Major donors have pledged to open the "floodgates," and Biden officially transferred his entire campaign apparatus — and the $96 million it had in the bank — to Harris.
The newly dubbed Harris campaign announced it had raised more than $80 million since Biden's withdrawal. Some of that is included in the $100 million the online fundraising platform ActBlue said it had processed in contributions to Democratic candidates and left-leaning groups since Biden dropped out.
The main pro-Biden super PAC, Future Forward, meanwhile confirmed that it had secured $150 million in new commitments from donors who were previously stalled, uncertain or uncommitted.
"Kamala Harris is logistically in an amazing position," said Rep. Seth Moulton, D-Mass., who had called on Biden to step aside and has endorsed Harris. "She is ready to hit the ground running because she has those logistics in place."
"She's got to work to do," Moulton acknowledged, noting that "she has been in the shadow of the president for the past four years."
But he said that also gives her a chance to re-introduce herself to Americans and offer them a fresh start after most said they dreaded a rematch between Biden and Trump, according to polls.
"She has the opportunity now to not just be in President Biden's shadow but to present her own case," he added.
Biden has been trailing Trump all year, and early polls suggest Harris will also start behind him. While she performed slightly better than Biden in some polls that tested both of them against Trump before Biden stepped aside, the difference was negligible and within the polls' margins of error.
Trump's campaign was forced to quickly change gears, and he and some allies complained that they had spent months and tens of millions of dollars attacking Biden, which is now for naught.
But Republicans also said the party had been preparing for this eventually and moved quickly to portray her as too far left for the country.
In a memo about her "radical record," the Trump campaign accused Harris of being "weak on crime," too soft on illegal immigration and in favor of tax increases and restrictive environmental policies.
"Harris will be even WORSE for the people of our Nation than Joe Biden," Trump campaign top brass Chris LaCivita and Susie Wiles said in a joint statement, calling her "the Enabler in Chief for Crooked Joe this entire time."

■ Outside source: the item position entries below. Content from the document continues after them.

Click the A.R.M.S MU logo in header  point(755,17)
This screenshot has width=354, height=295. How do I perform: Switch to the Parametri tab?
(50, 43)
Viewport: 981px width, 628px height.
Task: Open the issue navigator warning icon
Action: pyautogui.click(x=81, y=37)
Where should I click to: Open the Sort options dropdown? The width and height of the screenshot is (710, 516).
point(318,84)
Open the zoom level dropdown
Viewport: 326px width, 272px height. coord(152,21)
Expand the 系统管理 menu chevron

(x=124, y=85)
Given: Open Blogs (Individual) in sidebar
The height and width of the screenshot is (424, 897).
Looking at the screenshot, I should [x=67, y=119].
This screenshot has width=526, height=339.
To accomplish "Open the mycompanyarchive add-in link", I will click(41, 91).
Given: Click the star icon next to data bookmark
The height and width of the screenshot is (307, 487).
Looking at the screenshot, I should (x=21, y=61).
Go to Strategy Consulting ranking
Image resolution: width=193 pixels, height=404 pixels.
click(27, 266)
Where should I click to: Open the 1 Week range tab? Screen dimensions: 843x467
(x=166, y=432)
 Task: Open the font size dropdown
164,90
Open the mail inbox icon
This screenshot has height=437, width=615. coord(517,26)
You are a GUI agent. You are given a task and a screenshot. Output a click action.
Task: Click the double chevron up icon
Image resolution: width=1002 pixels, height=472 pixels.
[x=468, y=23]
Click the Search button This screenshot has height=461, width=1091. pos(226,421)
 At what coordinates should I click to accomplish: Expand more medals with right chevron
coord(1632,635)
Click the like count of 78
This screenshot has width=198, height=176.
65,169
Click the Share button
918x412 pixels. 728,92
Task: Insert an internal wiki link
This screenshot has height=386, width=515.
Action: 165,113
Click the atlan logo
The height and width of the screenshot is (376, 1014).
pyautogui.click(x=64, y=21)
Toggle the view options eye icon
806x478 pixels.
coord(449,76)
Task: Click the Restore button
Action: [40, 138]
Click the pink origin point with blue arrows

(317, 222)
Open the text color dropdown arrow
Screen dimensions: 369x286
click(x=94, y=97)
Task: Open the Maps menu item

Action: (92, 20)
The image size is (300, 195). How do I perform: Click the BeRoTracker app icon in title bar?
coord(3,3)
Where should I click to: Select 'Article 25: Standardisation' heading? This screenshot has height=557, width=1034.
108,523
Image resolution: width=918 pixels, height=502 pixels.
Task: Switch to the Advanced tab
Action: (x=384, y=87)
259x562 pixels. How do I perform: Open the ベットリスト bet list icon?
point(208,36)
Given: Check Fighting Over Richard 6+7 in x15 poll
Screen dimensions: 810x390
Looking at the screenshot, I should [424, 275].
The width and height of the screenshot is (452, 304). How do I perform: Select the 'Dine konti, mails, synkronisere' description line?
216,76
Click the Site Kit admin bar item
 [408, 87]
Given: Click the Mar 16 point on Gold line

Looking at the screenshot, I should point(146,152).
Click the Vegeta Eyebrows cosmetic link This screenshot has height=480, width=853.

Harris and the rest of her party now have a 3½-month sprint to November, which helps explain the rush to unite behind her and avoid a messy open nomination fight that could risk splintering the party.
"The best path forward for the Democratic Party is to quickly unite behind Vice President Harris and refocus on winning the presidency," said Pennsylvania Gov. Josh Shapiro, a potential White House aspirant himself who nonetheless quickly backed Harris.
Maryland Gov. Wes Moore, another potential Democratic presidential contender, said that Harris has "the unique ability to energize the Democratic Party base" and that the party needs to waste no more time before it turns to Trump.
"We must rally around her," Moore said.